Cities worldwide are actively exploring digital twin technology—a critical tool for navigating the complex adaptation challenges they face. However, current offerings have significant limitations:
• Closed and Costly Systems: Many digital twin solutions operate as proprietary ‘black boxes,’ resulting in high costs, limited customization, and significant privacy concerns.
• Narrow Focus and Oversimplification: Existing platforms often prioritize environmental and physical dynamics while overlooking the rich human aspects of urban life and failing to model complex interactions among various urban systems.

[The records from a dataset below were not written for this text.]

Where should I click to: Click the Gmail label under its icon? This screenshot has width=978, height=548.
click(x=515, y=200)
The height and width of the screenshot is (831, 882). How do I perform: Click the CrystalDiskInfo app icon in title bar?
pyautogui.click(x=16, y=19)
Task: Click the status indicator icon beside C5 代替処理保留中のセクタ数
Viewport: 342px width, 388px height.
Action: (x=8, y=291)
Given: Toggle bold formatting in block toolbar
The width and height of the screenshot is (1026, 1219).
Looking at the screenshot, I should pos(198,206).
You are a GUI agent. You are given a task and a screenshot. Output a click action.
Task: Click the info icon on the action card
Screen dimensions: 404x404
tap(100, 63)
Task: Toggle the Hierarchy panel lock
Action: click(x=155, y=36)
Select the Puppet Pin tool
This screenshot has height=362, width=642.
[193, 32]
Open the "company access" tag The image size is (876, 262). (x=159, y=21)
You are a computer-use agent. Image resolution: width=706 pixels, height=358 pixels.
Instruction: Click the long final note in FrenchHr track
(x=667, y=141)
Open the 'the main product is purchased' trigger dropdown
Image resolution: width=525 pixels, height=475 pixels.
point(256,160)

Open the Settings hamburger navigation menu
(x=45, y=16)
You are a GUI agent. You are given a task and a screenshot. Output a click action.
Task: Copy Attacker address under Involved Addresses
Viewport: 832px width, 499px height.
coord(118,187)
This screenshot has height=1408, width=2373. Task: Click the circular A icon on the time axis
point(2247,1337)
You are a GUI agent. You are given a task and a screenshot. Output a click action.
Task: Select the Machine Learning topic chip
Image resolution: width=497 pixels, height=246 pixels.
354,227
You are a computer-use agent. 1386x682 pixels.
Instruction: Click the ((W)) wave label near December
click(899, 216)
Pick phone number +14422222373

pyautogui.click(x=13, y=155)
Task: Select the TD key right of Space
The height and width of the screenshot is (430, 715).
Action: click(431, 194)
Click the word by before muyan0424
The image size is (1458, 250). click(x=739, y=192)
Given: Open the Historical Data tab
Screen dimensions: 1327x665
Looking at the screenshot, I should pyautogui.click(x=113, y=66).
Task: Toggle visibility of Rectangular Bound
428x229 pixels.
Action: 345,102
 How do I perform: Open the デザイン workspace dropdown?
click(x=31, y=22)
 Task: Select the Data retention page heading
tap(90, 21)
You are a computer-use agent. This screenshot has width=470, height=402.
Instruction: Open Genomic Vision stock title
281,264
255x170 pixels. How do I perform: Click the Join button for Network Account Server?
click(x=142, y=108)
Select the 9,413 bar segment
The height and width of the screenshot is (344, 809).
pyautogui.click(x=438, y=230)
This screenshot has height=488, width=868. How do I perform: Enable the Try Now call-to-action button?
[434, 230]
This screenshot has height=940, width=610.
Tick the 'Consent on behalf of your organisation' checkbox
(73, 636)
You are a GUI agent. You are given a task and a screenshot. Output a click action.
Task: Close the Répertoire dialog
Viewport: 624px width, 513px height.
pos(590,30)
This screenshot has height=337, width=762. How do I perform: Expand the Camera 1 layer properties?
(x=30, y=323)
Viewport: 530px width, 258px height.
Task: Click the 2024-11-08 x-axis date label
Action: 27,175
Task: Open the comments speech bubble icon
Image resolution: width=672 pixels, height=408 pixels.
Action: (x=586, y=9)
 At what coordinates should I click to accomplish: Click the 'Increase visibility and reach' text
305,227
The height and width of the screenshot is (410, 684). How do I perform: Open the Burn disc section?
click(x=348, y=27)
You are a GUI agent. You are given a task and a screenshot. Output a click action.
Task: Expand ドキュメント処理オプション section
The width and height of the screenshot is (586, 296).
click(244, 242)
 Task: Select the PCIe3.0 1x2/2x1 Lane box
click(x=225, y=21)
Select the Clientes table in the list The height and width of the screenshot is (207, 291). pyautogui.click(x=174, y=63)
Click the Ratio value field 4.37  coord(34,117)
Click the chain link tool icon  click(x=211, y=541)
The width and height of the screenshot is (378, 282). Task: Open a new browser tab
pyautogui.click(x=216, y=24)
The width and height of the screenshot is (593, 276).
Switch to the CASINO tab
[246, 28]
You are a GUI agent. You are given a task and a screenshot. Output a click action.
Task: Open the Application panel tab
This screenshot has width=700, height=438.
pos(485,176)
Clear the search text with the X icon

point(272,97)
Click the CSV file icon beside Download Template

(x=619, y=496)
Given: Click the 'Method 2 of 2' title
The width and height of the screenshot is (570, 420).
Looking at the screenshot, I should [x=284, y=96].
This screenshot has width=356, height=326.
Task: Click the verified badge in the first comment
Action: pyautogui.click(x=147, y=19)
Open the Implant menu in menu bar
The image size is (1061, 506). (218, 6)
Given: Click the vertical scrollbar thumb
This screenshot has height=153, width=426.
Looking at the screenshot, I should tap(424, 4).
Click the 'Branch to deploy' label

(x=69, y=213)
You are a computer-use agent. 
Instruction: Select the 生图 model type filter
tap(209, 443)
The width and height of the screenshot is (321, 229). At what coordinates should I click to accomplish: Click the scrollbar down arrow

• Limited Accessibility and Engagement: Typically designed for municipal authorities and technical experts, these technologies exclude broader stakeholder participation, potentially increasing inequalities and eroding public trust.
• Integration and Scalability Challenges: Many solutions struggle with data integration from diverse sources, lack interoperability within and across cities, and face scalability issues as urban data grows in volume and complexity.
• Insufficient Real-Time Capabilities: Existing solutions often lack the ability to process and respond to data in real time, hindering dynamic urban management and rapid adaptation to changing conditions.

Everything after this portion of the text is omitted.